Review: American River

by Andrew Granade October 25, 2004
3.5 / 5 Stars

Ok, I'll be up front with you here at the, um, front of this review. American River is not a soundtrack. It does not accompany any moving images of any kind. But that does not mean that you should immediately move to the next review. Let me tell you a little about Jonathan Elias, American River's composer, before you make any hasty judgements.

Elias was trained at the Eastman School of Music and originally planned to become and composer and teacher before being lured into film and television work through writing trailers for movies from Alien to Back to the Future. Because of his work in trailers and commercials, Elias has been credited with first using film scoring techniques in those genres. He has also had a fruitful relationship with film composer John Barry, and they have worked together on several projects.

Are you convinced now? Good. American River is not Elias's first compositional concept album. His first production was a rock-influenced homage to Native American culture titled Requiem for the Americas. He followed that over ten years later with Prayer Cycle, an album that holds out hope for a future that oft times seems quite bleak. Now comes American River, which attempts musically to depict the nation's expanse through each of its major regions. In this endeavor he is helped by several country music stars who read short essays over the music.

In spite of the vast differences in the landscapes Elias traverses, the tracks are remarkably similar in sound. The result is a unified effort that speaks well to his thesis of American unity through diversity. The music's foundation is the piano, which is almost constantly in motion with chordal figuration that should be familiar to fans of minimalist and post-minimalist music.

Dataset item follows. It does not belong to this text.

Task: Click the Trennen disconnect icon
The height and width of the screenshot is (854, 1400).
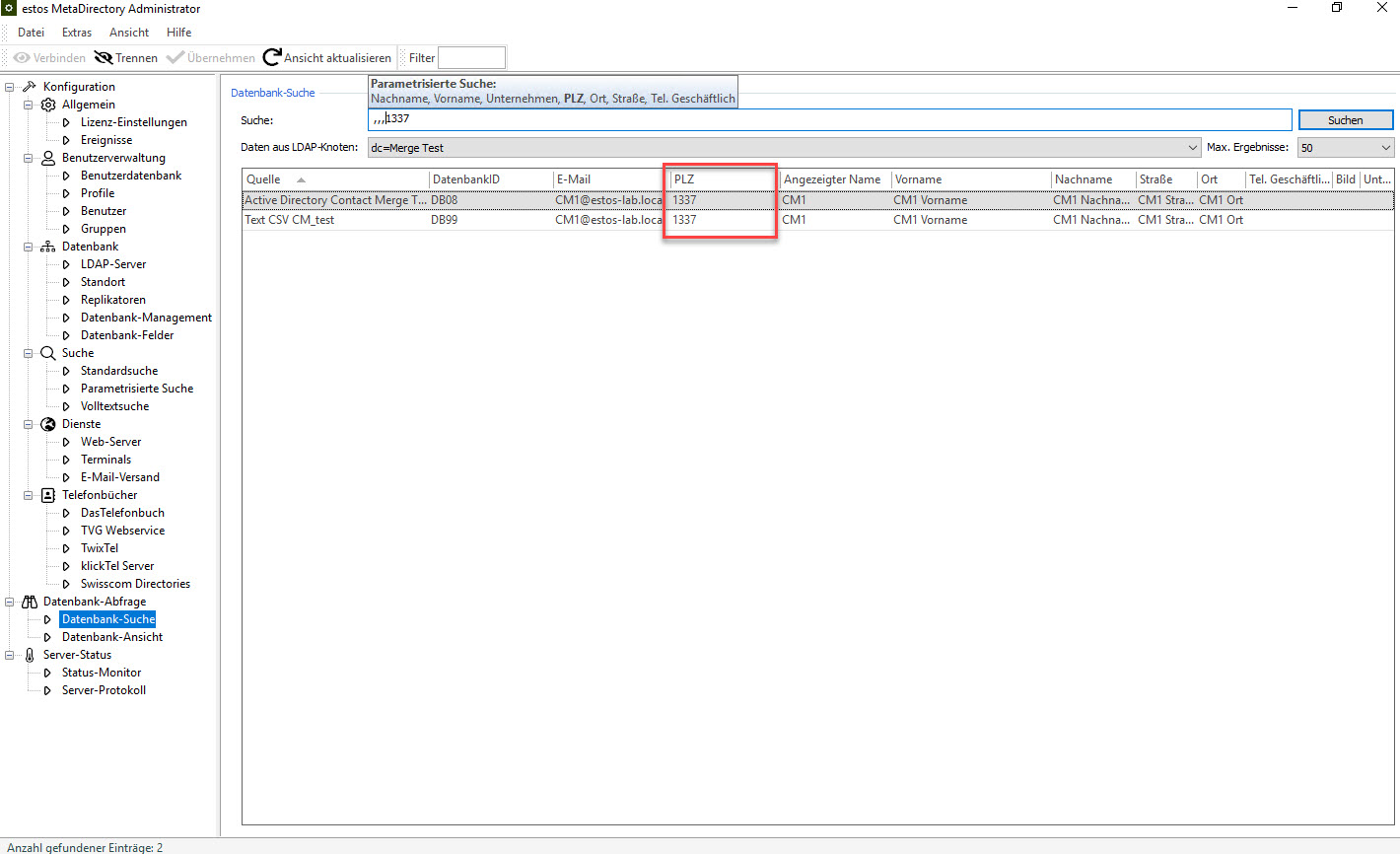Action: pos(104,58)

On top of this piano figuration, Elias layers solo strings, particularly the violin, numerous bells and chimes that sparkle throughout, and light percussion just to keep things moving.

One of the album's most touching and memorable cues is "The Continuance/Mariners and Musicians," in which the late Johnny Cash and his daughter Roseanne speak over the same instrumental bed outlined above. Johnny Cash speaks of the American river as something living inside each American's soul; it is an ideal that winds its way through freedom and peace to bring life. The river metaphor has become cliché in American music and thought, but the coincidence of timing and Roseanne Cash's participation give the tired idea new life. As the younger Cash connects progression of mariners to musicians in her family, she demonstrates how the land has shaped this nation and underscores the diversity and opportunity America offers. It is a welcome reminder.

Overall, American River is not an album of sharp contrasts. It clearly has a theme, a message to convey, and sticks to that message throughout. The resulting homogeneity is occasionally broken when Elias incorporates regional elements such as the fiddling tune in "Southern Delta," but for the most part the music sounds the same throughout. The album, then, works more as a meditation than as a journey through tension and release. However, it is a pleasant journey, and one that reminds those who take it that our nation's soul should not overshadowed by the fear and war we are daily fed, but rather buoyed the promise that we are all connected and shaped by the land from which we draw life.